To run the script go into the directory where the Paradox data files are located and call the command

px2sql-all.sh <database name> <original character encoding>

In this example the name of the database is 'ornithol' and the character encoding is CP437, so resulting command will be

px2sql-all.sh ornithol CP437

The resulting file will be ornithol.sql which can then be imported into a mySQL database.


Additional Steps In Processing The Data

Documenting Table Relations

PXTools is not able to export the relations between the different columns of different tables (Foreign Key Relations). With the Paradox Data Editor it is however possible to view those relations. When a table is opened, click on the Icon "Structure Information" in the toolbar (the forth icon from the right, marked with a red rectangle in the Paradox Data Editor image above). This will open an info window with the structure information of the table (This window will not open, if the name of the Paradox file or the path to it contains any special characters). Go to the tab "Referential Integrity" and you will see a list of all the relations from this table. With these information it is possible to remodel the relations in mySQL.

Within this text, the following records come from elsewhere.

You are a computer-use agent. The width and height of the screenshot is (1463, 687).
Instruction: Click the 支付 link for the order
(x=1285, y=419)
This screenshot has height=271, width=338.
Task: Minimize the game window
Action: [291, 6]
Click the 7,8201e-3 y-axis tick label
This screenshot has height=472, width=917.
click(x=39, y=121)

File:Paradox Data Editor Structure Information.png
Structural Information about the References to other tables

Further Fixing Character Encoding

Though most of the data in the tables we received were encoded in CP437, some parts of it used different character encodings. This was fixed using the same method as described in Export_DataPerfect (Section 'Converting Characters Individually').

Turning BLOB Entries Into TEXT Entries

In our dataset a lot of large texts were stored in Paradox as BLOB objects. After exporting the data from Paradox these texts where in plain text in the mxSQL files, however the data type for the column was still BLOB. Though this works with mySQL we changed the data type for these columns to TEXT, so the text content is more easily editable and searchable within mySQL.

Optimized For Import Speed

The way PXTools exports the data, makes it slow to import it in mySQL database again. When trying to import it using phpMyAdmin, several timeout occured. In some cased phpMyAdmin saved the last position and it was easy to continue importing, on other cased, the files had to be adjusted manually in order to continue the import at the correct position. When importing the files through the command line interface of mySQL it worked without errors, however, it still took quite a while. A dataset with 76000 entries took almost 50 minutes to import. After the data was imported, it was exported again. This time the data was optimized for a reimport. The same dataset now only took 30 seconds to import. However during the initial import some data points where there was no data from Paradox but were required by mySQL were filled out using default values. This therefore altered the data and so the reexported data is not equal to the initially exported data.